From 1988 to 2005, no Minnesota Twins player hit 30 home runs in a season. This was fairly remarkable, considering we’re talking about the heart of the steroid era.
Because the Twins were struggling to find players who could hit even 20 homers in a season while others around the game were assaulting the record books with 40, 50, 60 and yes, even 70 homer seasons, there was a somewhat common perception that the Twins were a clean team, that they did not harbor any steroid abusers.
This fit comfortably into the Twins narrative of course, that which Dick Bremer, Ron Gardenhire and others have worked so hard to cultivate. You know, the idea that, win or lose, the Twins do things “the right way”, that there was something family-unfriendly about the big-city, big-money, big-muscle teams that seemed so preoccupied with being, you know, “good at baseball”.
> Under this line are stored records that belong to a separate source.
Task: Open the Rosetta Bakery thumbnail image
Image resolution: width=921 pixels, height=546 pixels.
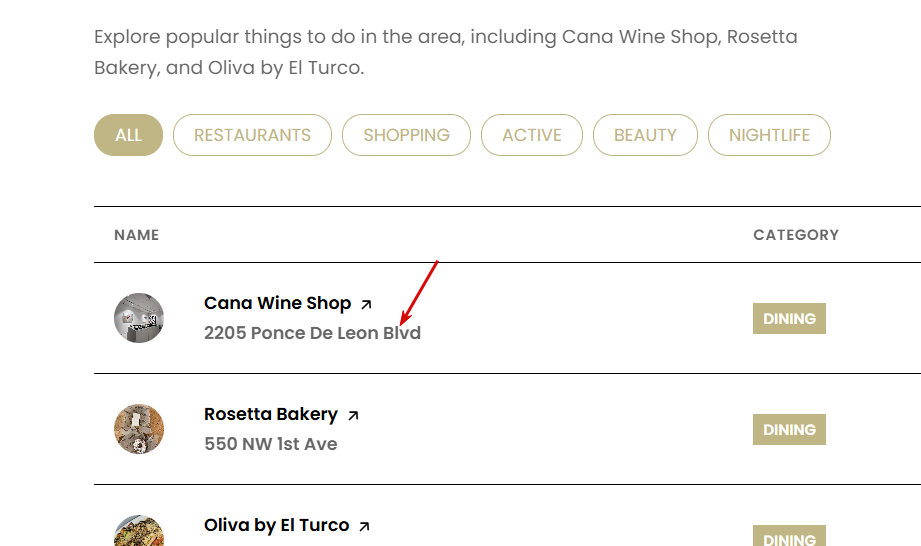Action: tap(139, 429)
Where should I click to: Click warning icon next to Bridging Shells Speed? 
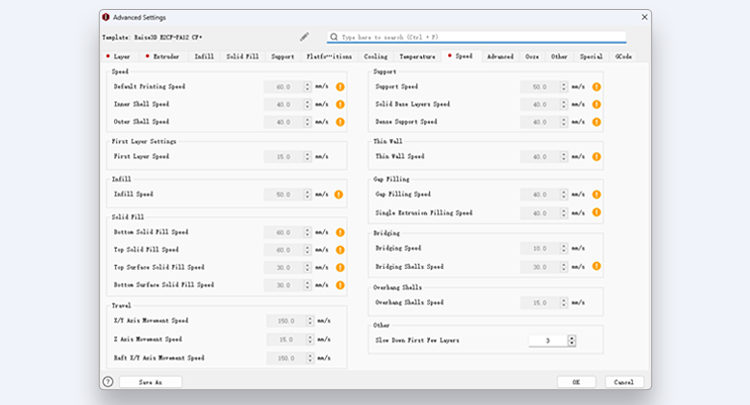click(597, 267)
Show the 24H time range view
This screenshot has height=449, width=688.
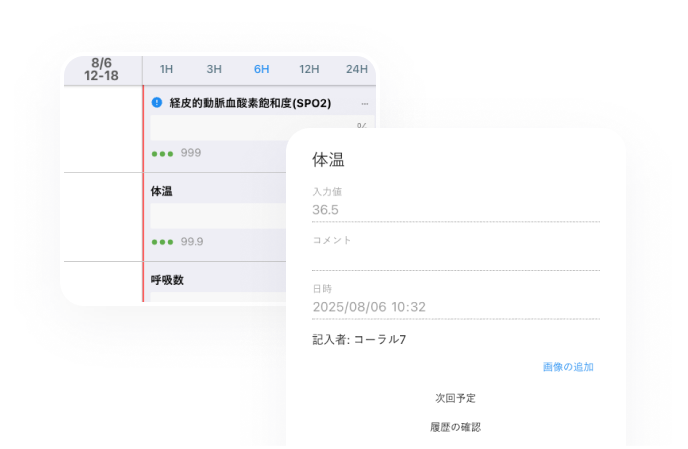tap(356, 69)
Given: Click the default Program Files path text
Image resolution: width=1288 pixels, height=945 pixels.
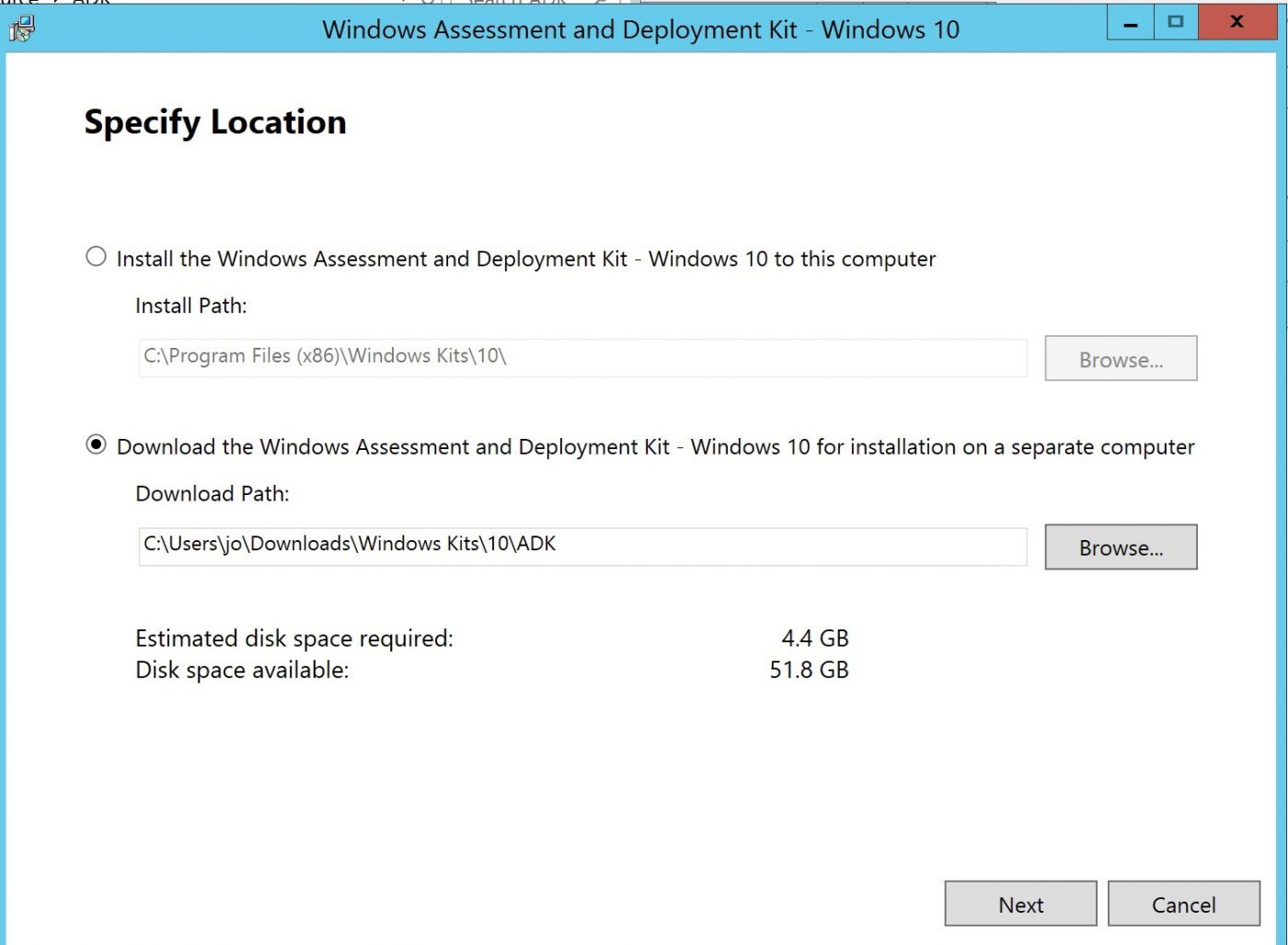Looking at the screenshot, I should 324,356.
Players on teams in New York and Texas and California were willing to take steroids because they had no character, the thought went (and was repeated to me over beers ad nauseum by I don’t know how many silly and delusional Twins saps over the years), while Twins players rejected the shortcuts that steroids provided and tried (and finally succeeded in 2002 and onward) to win honestly.
I never bought this. Never for a minute. I suspected that Chuck Knoblauch and Marty Cordova both used steroids. Knoblauch hit one homer in his rookie season, 10 total in his first four years in the big leagues. From there, he hit 11, 13, 9, 17 and 18 homers year by year. Not a huge explosion, but enough to make me wonder.
Cordova hit .216 with 7 homers in Low Single-A in 1990 and .212 with 7 homers in High Single-A in 1991. In ’92 he repeated High Single-A and hit .341 with 28 homers. Three years later he was the AL Rookie of the Year after hitting 24 homers and stealing 20 bases. Hmmm…..
Knoblauch, of course, was later named in the Mitchell Report. Cordova, to my knowledge, was not. Matt Lawton, the Twins’ All-Star representative in 2001, was named in the Mitchell Report as well.
Of course, Twins reliever Juan Rincon was later nailed in the infant stages of steroid testing, back when it came with only a 10-day suspension (and his career began to peter out shortly thereafter), as opposed to today’s 50-game suspension for a first-time offender.
And then there’s this week’s Sports Illustrated story that focuses on former Twins reliever Dan Naulty, a 6-foot-6 right-hander who went from throwing 85-mph meatballs in A-ball to 95-mph heat that rocketed him through the Twins system back when they were desperate for any remotely capable pitchers.
I remember Naulty well. He was nasty when he came up, at times dominating, with a mid-90s fastball and devastating sinker. He was by far the Twins best reliever in 1996 and it looked like he would get a chance to close (over the horrible Dave Stevens), until he began to break down late in the season. He was never really the same, and, well, you can read the rest of it here. Steroid stories can get tedious, especially since we’ve kind of moved away from that era now, but this is a compelling, personal story.
SI’s Tom Verducci does a nice job chronicling Naulty’s career path, his decision-making process in deciding to use steroids, how he got them, and what it did for him versus three of his close friends and teammates from the minor leagues that never made it the show.
Naulty doesn’t hide his shame, or spare the grisly details of the side effects the drugs had on his personal life. His former teammates also don’t shy away from admitting their bitterness that he got to spend parts of four years in the show and even win a World Series ring with the Yankees.
It’s a great read, and it serves as a reminder that no team or class of player was any more innocent or guilty than others when it came to steroids.